Is gambling in Las Vegas becoming passé with the advent of new venues?
Gaming regulators in Las Vegas last Friday granted preliminary licensing approval for the only casino component inside the $8.5 billion CityCenter project and suggested the revenue mix might be sharply different from the traditional gaming-driven environment that has existed since Las Vegas’ creation.
During a hearing that lasted more than two hours, the Nevada Gaming Control Board was told not to expect additional gaming inside the multiple hotel, high-rise residential and entertainment complex.
Aria, pictured, CityCenter’s 4,004-room centerpiece, was designed as the project’s only casino. Vdara and Mandarin Oriental are nongaming hotels, and Veer Tower is strictly residential.
Executives from MGM Mirage and Dubai World, its 50-50 partner in the development, explained the CityCenter concept, using a promotional sales video and previewing Aria’s first television advertisement in what will be a $20 million marketing campaign.
Gaming is not the focal point of the 67-acre project. The casino at Aria, roughly the size of Bellagio, will have only 145 table games and 1,940 slot machines, half of which will be linked to a server-based gaming platform.

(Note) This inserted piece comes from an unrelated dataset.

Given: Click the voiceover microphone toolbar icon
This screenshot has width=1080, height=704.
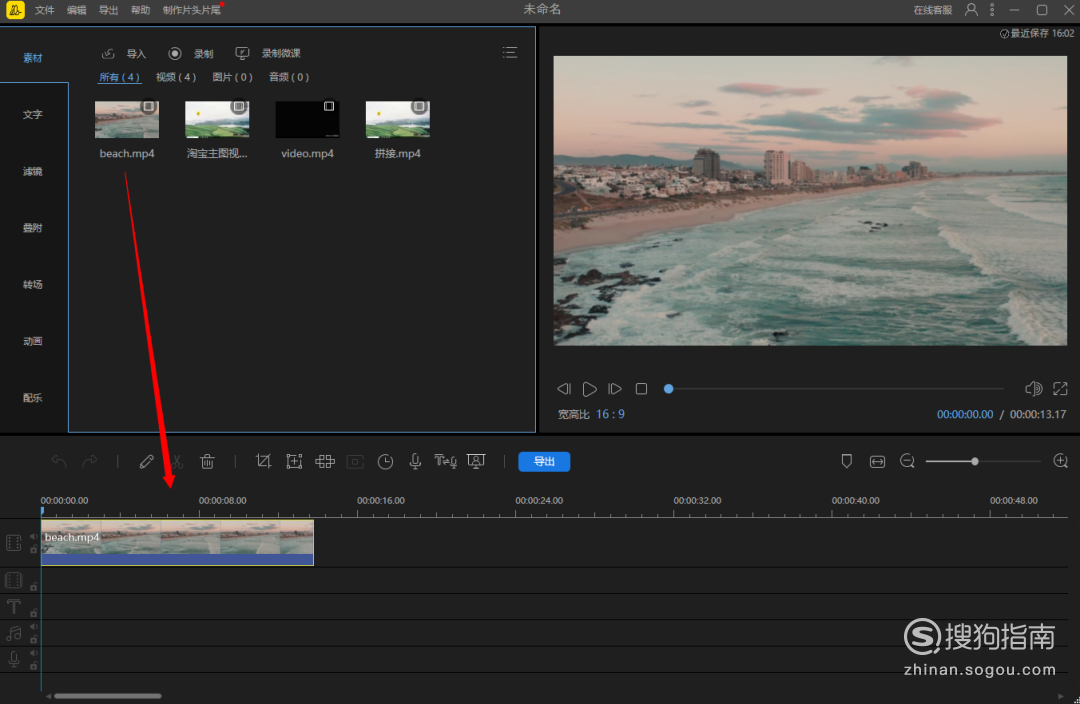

Aria President Bill McBeath said the casino’s revenue projections are modeled with Bellagio, but the CityCenter casino has fewer slot machines. He said Aria is designed to have private gambling salons like other MGM Mirage high-end casinos, but the rooms will not be used immediately.
“There will be cross-marketing between the properties,” McBeath said. Aria will host MGM Mirage’s private Chinese New Year party for high-end customers at the MGM Grand, Bellagio and other company resorts.
McBeath said Aria’s slot machines are projected to produce roughly $320 win per unit per day.
During MGM Mirage’s quarterly earning conference call with analysts, City Center Chief Executive Officer Bobby Baldwin said Aria would produce $1.2 billion in revenue in 2010.
“The (revenue) projections are optimistic,” Gaming Control Board Chairman Dennis Neilander said. “But they seem reasonable.”
The three-member control board then recommended unanimous approval for Aria. The Nevada Gaming Commission will consider the recommendation this week.